Students are looking for colleges where they will feel comfortable and safe, Mr. Windmeyer says. Also, he says, “straight students who have gay family members want to find a campus that is welcoming,” so, for example, two moms can show up for parents weekend without a ripple. “They don’t want to pick a college that’s not going to be accepting of people they love.”

Although many young people say they do not feel the anguish about coming out that has burdened past generations, the fact is that adolescence is a time of strong pressures to conform, and being different in any way can cause intense inner turmoil.

Life’s conflicts can make for compelling narratives — the stuff of memorable college essays. And students are working the story of their sexuality into their admissions essays. “Students are finding out that not only are they not being discriminated against for revealing their orientation in their applications, it may be an extra,” says Rachel Pepper, a co-author of “The Gay and Lesbian Guide to College Life.”

As with all essays, the value is in what you actually say. Being spurred to found an organization or join one could show the positive attitude and leadership abilities that colleges look for, Ms. Pepper says. “Students who are out in high school and are comfortable enough to put this in their essay are probably leaders.”

Another reason for a student to be up front about sexual orientation: scholarships and other financial help have emerged from such groups as the Point Foundation, the League Foundation at AT&T, and Colage (Children of Lesbians and Gays Everywhere).

The University of Pennsylvania made waves this year when the online publication Inside Higher Ed reported on the university’s new outreach policy: applicants whose essay identifies them as gay are put in touch with gay students and organizations on campus. Eric J. Furda, the dean of admissions, told the publication that it was doing for gay applicants what it has long done for other groups. “We are speaking to students on the areas they are most interested in,” he says.

To some admissions officials, Penn was taking risks with students’ privacy. S. Caroline Kerr, the senior assistant director of admissions at Dartmouth, says that sending gay-themed information to students can be delicate. “A lot of them aren’t out to their parents or might have only come out to some friends,” she says. “We’re more concerned about how we approach them with information than I perhaps am with different students. If someone talks about involvement with the gay student alliance in their essay, I’m not adding them to the list.” But Dartmouth is, for the second year, sending information about gay life and organizations to students who specifically request it on forms asking about their interests.

Ms. Kerr says that “I have gotten some raised eyebrows” from alumni, who have been surprised to find that there are special recruiting efforts for gay students and have asked, “Do you mean to tell me you are admitting someone based on this?” She counters: “That is not the case. You’re not admitting anyone based on a single aspect of their candidacy.”

The University of Southern California, too, reaches out to applicants who identify themselves as gay or transgender. Prospective students can have a “Rainbow Floor Overnight Experience” — a night on the gay floor of a residence hall and a day visiting their host’s classes and student organizations.

*Aim of the task:*
According to the article on gay students and college admissions, what is Dartmouth doing for the second year?

*Given data:*
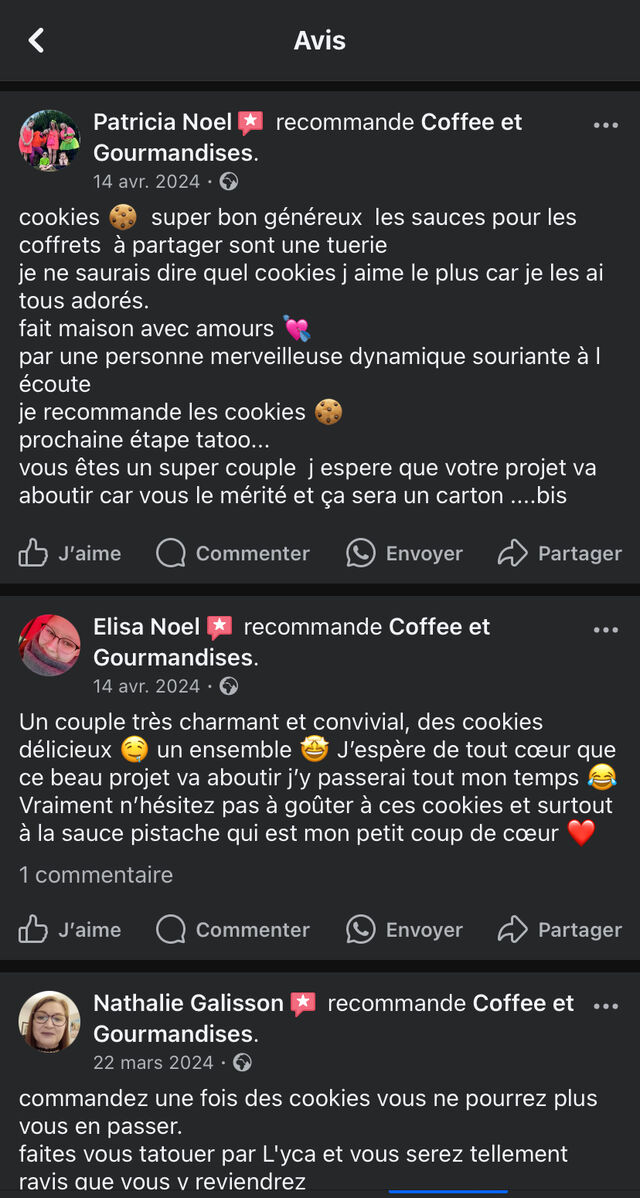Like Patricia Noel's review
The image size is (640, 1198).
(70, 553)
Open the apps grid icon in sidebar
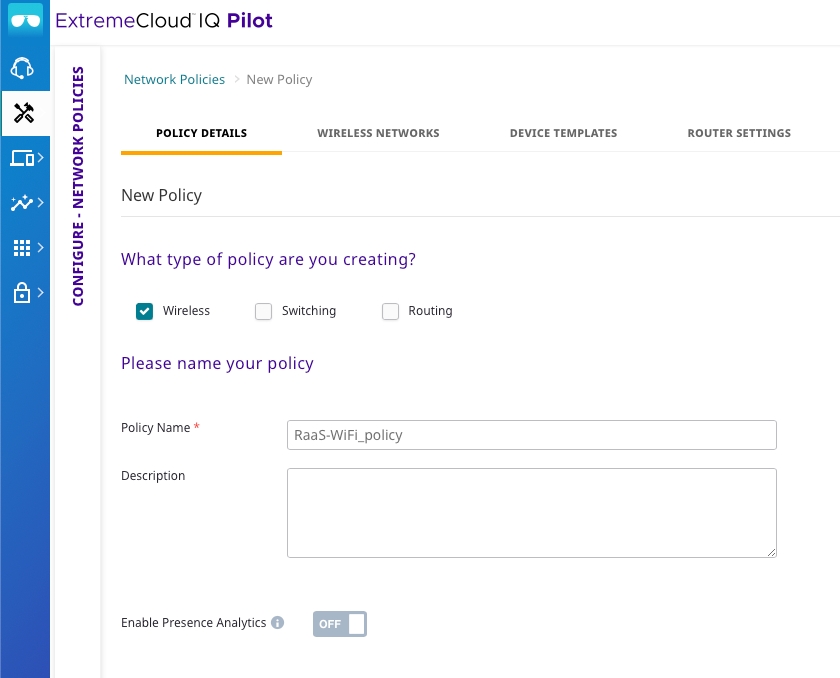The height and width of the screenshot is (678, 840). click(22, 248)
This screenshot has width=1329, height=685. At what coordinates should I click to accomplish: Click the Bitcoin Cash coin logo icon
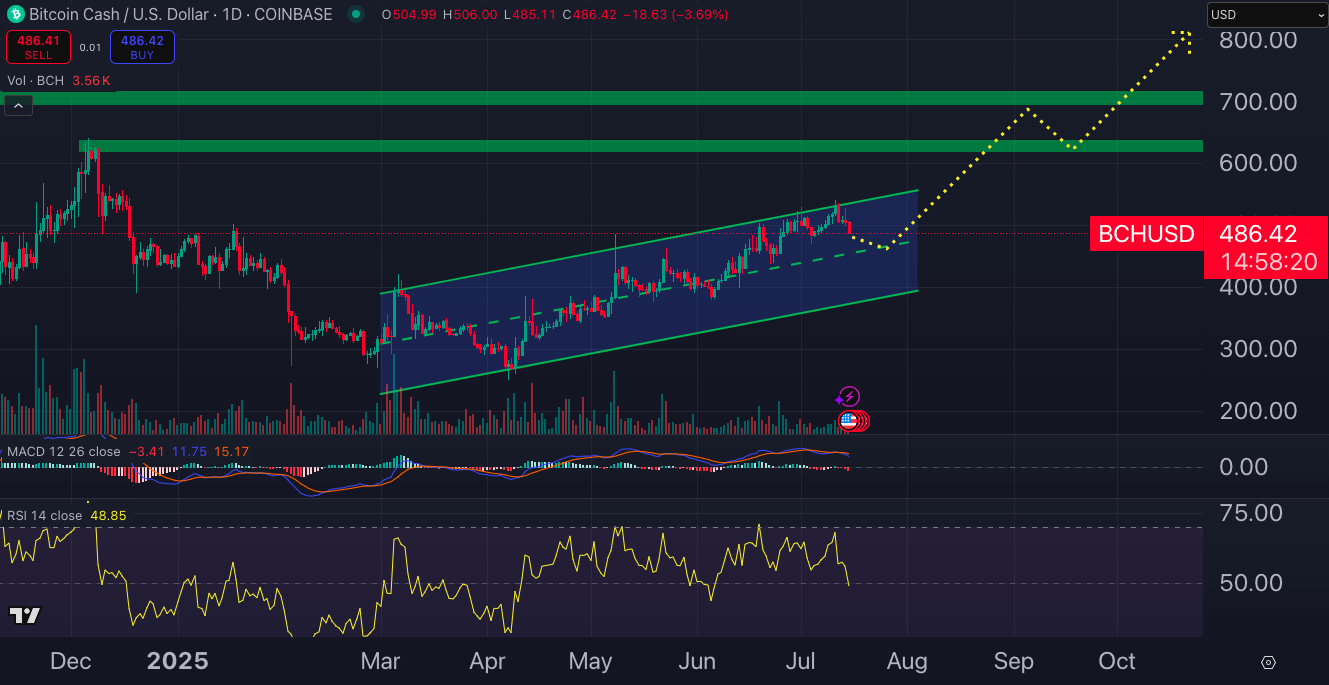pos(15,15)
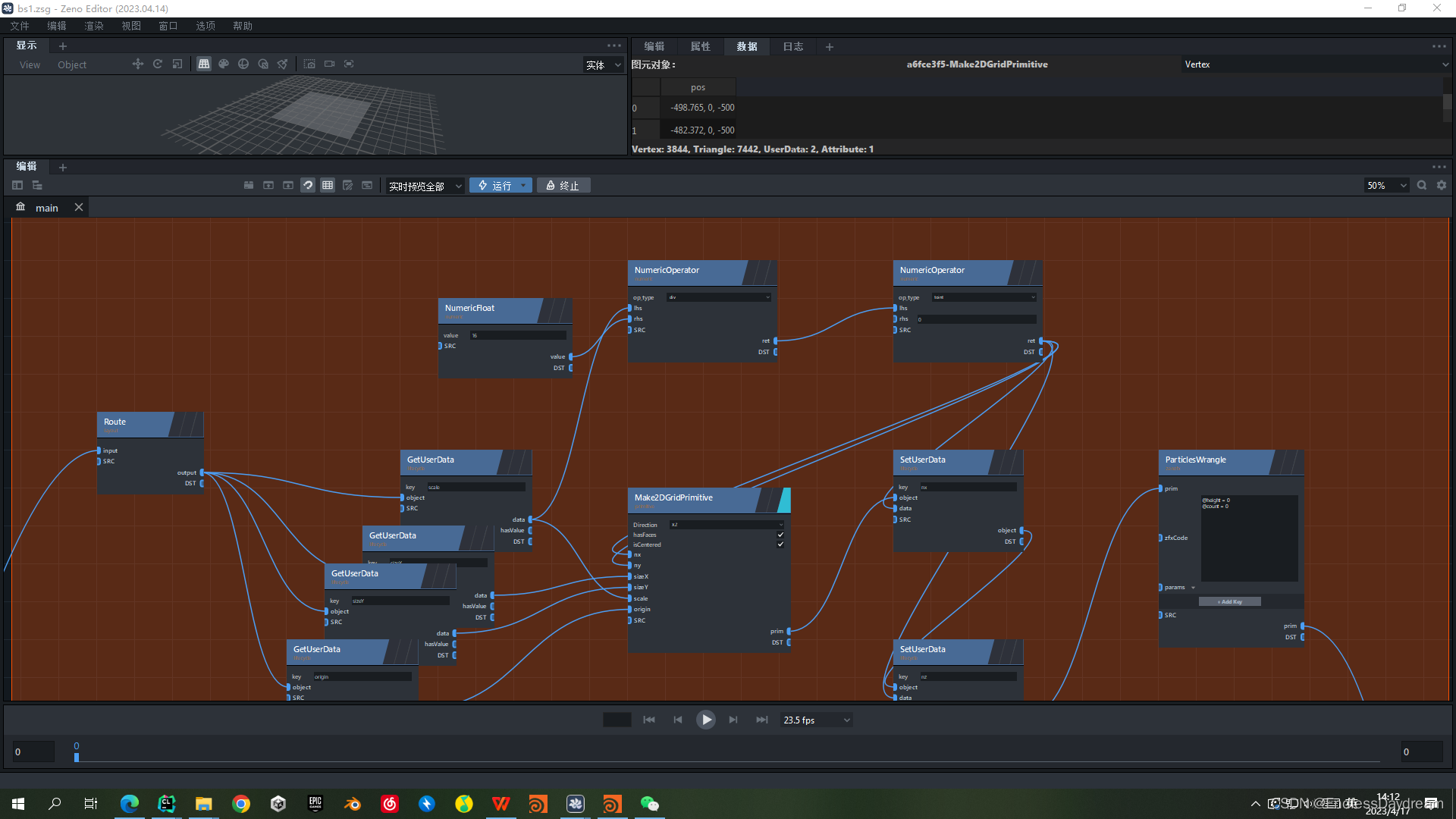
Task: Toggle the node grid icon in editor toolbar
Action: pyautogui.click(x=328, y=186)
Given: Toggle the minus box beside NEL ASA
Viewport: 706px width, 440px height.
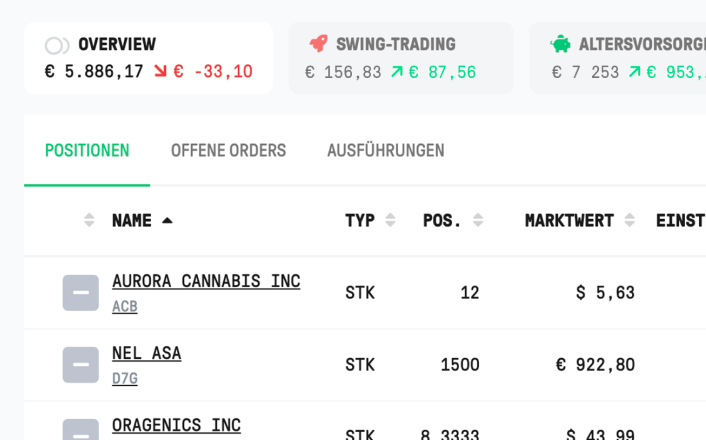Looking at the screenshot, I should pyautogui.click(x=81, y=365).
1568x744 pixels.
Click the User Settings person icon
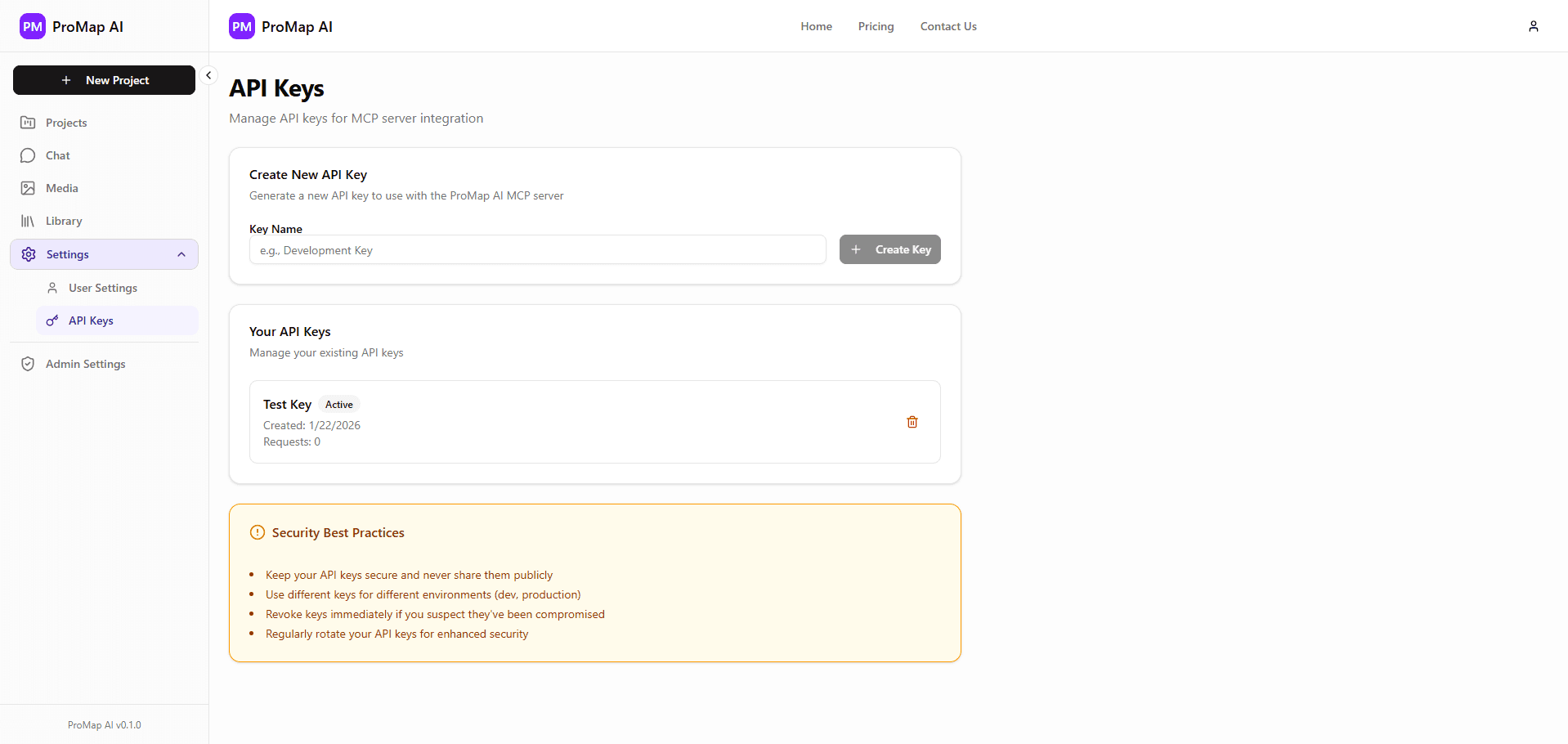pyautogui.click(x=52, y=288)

*The result:*
Dartmouth is sending information about gay life and organizations to students who specifically request it on forms asking about their interests.